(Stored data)
* * * *

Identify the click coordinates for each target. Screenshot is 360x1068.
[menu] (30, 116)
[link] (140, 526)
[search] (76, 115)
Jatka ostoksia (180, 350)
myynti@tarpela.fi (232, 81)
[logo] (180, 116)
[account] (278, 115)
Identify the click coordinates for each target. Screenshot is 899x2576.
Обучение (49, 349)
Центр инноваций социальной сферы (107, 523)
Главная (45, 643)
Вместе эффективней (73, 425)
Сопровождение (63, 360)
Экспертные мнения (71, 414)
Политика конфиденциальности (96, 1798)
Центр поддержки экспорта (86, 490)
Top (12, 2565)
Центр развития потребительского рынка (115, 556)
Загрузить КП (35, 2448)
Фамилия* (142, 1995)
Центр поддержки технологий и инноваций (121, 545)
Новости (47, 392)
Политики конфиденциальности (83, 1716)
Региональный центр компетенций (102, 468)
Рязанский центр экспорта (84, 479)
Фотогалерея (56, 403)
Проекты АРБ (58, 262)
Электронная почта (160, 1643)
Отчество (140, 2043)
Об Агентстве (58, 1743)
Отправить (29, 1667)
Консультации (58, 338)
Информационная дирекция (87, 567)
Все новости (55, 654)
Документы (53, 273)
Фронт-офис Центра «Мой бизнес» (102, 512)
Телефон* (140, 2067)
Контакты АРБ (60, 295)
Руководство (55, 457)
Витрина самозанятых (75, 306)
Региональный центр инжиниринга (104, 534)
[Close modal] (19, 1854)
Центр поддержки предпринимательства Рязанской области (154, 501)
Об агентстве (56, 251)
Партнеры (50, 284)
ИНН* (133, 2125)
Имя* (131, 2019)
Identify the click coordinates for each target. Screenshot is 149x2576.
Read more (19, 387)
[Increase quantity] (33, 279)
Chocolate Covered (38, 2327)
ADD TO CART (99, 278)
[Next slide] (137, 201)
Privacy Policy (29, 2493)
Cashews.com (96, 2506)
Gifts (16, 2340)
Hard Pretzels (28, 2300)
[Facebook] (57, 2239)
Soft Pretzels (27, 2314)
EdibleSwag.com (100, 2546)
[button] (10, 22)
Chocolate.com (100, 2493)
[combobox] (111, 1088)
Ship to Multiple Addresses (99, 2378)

* * * *

Return every line from the entries above that includes the word "инноваций".

Центр инноваций социальной сферы (107, 523)
Центр поддержки технологий и инноваций (121, 545)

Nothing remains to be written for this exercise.